Multiple Failures… Is It the End?
6 Years of waiting, 3 failed transfers. She still said YES

By Dr. Avanthi Vellala | Fertility Specialist
This story is, at its core, about a woman who refused to give up. And I'm not sure I deserve any of the credit for that.
She was 36. Seven years of marriage. Two failed embryo transfers done at another centre before she walked into my clinic. When I looked at her history. OATZ on the male side, two transfers that hadn't worked despite good-looking embryos. I understood the weight she was carrying. Not just physically. Emotionally.

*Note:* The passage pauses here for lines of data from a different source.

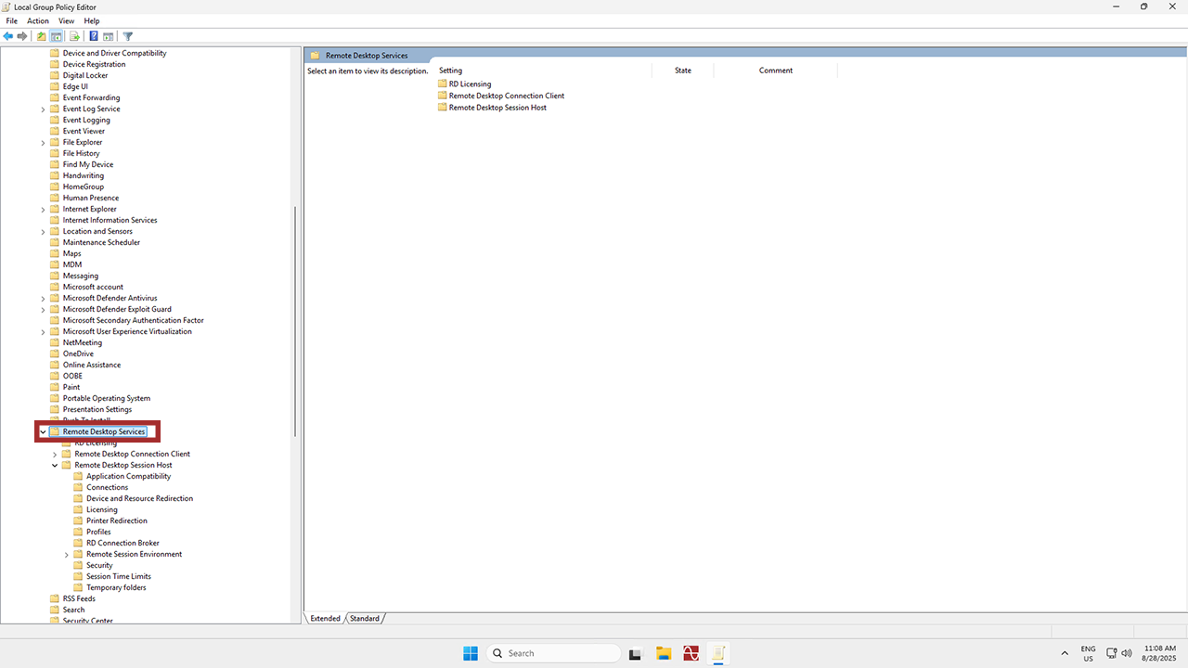1188x668 pixels.
Task: Open Help via blue question mark icon
Action: (94, 36)
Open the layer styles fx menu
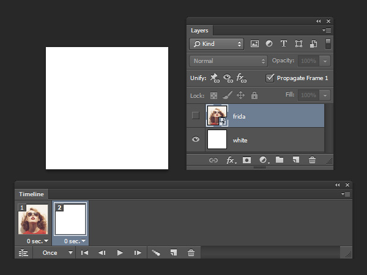 point(231,160)
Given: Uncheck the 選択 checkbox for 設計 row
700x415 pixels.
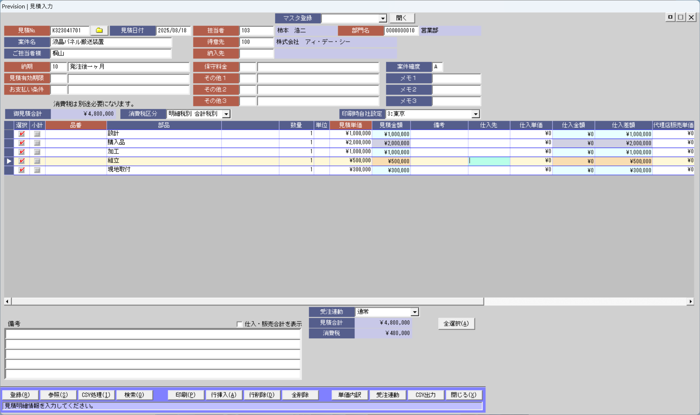Looking at the screenshot, I should coord(22,134).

She had come to me six years after her first IVF cycle. Six years. I want you to sit with that for a moment.
Starting Fresh
Given her age and the male factor, I designed a customised protocol. We needed to give her the best possible embryos, and we did. she formed good blastocysts. We tested two of them genetically. Both came back normal. That was a moment I quietly celebrated in my head.
Then I did something I strongly believe in for cases like hers an ERA test. It maps the uterus's personal window of implantation, because 'the right time' is different for every woman. We transferred one PGT-normal embryo, timed to her exact window. We followed a Recurrent Implantation Failure protocol. We added IVIG (Intravenous immunoglobulin) . We did everything right.
The Result I Didn't Want to Give Her
The pregnancy test came back negative.
She cried. Of course she did. I would have too. When someone has been through this much, a negative result doesn't just feel like a failed procedure it feels like the universe saying no. Again.
I kept in touch with her on my personal number. I told her: 'These are dark days. Let's find the sun together.' I'm a BTS Army I made that line up in the moment and I still stand by it.
I gave her emotional support. I gave her a break from the process. Some patients need you to fight alongside them. Others need you to put down the sword for a while. She needed both.
A Hospital Lobby and a Moment I Won't Forget
During the break, I ran into her at a hospital where her mother had been admitted. We met in the lobby completely unplanned. She saw me and her face lit up. She wanted to grab a meal together.
Honestly? My first thought was: aren't you upset with me? The last result I gave her was a negative. Yet here she was, warm and kind, offering to sit with me over food.
She made up her mind to try again. That moment reminded me why I do this work — not for the successful outcomes alone, but for those in-between conversations, in lobbies and on phone calls, that matter just as much as any protocol.
She Gathered Her Courage
We added LIT (Lymphocyte Immunization Therapy) to her protocol. Transferred the second PGT-normal embryo, again timed to her ERA window. Again followed the full RIF protocol.
The day the result came, she was positive.
She is currently 28 weeks pregnant. I think about her often. I'm wishing her a safe and smooth delivery every single day.
What I Carry From This
The protocols, the testing, the science that's all important, but it's not the story.
The story is her. A woman who said yes, one more time, when everything in her had every reason to say no.
That kind of courage doesn't come from a doctor. It comes from somewhere much deeper. I was just lucky enough to be in the room.